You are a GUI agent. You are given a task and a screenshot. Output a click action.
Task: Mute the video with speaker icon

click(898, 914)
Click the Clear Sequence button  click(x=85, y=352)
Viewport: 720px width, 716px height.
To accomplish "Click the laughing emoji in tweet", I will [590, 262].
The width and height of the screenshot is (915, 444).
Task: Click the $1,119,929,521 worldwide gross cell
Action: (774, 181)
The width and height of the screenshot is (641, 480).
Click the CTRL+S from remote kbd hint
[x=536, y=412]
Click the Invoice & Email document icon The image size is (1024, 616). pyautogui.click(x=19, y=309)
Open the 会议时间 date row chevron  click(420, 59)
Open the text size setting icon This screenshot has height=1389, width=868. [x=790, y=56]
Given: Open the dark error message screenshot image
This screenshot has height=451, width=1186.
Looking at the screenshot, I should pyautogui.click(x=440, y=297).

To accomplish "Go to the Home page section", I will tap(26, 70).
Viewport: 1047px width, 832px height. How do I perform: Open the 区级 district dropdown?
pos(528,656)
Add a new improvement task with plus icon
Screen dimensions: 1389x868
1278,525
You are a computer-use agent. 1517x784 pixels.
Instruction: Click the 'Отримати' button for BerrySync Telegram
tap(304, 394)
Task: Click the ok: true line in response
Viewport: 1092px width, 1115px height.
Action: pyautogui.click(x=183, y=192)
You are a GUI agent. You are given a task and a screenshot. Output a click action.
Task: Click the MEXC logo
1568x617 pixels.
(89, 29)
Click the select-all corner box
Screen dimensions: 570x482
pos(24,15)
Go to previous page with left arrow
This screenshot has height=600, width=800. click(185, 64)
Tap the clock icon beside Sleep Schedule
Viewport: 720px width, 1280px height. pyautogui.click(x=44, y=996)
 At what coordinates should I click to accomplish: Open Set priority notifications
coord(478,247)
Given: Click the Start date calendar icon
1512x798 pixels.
-------------------------
GOAL: Please rewrite the data starting with the line that contains "Open the 会议时间" and going on through the end of the data, changing "calendar icon" to "date picker" and leaving everything else the same.

TASK RESULT:
Open the 会议时间 date row chevron  click(420, 59)
Open the text size setting icon This screenshot has height=1389, width=868. [x=790, y=56]
Given: Open the dark error message screenshot image
This screenshot has height=451, width=1186.
Looking at the screenshot, I should pyautogui.click(x=440, y=297).

To accomplish "Go to the Home page section", I will tap(26, 70).
Viewport: 1047px width, 832px height. How do I perform: Open the 区级 district dropdown?
pos(528,656)
Add a new improvement task with plus icon
Screen dimensions: 1389x868
1278,525
You are a computer-use agent. 1517x784 pixels.
Instruction: Click the 'Отримати' button for BerrySync Telegram
tap(304, 394)
Task: Click the ok: true line in response
Viewport: 1092px width, 1115px height.
Action: pyautogui.click(x=183, y=192)
You are a GUI agent. You are given a task and a screenshot. Output a click action.
Task: Click the MEXC logo
1568x617 pixels.
(89, 29)
Click the select-all corner box
Screen dimensions: 570x482
pos(24,15)
Go to previous page with left arrow
This screenshot has height=600, width=800. click(185, 64)
Tap the clock icon beside Sleep Schedule
Viewport: 720px width, 1280px height. pyautogui.click(x=44, y=996)
 At what coordinates should I click to accomplish: Open Set priority notifications
coord(478,247)
Given: Click the Start date date picker
1512x798 pixels.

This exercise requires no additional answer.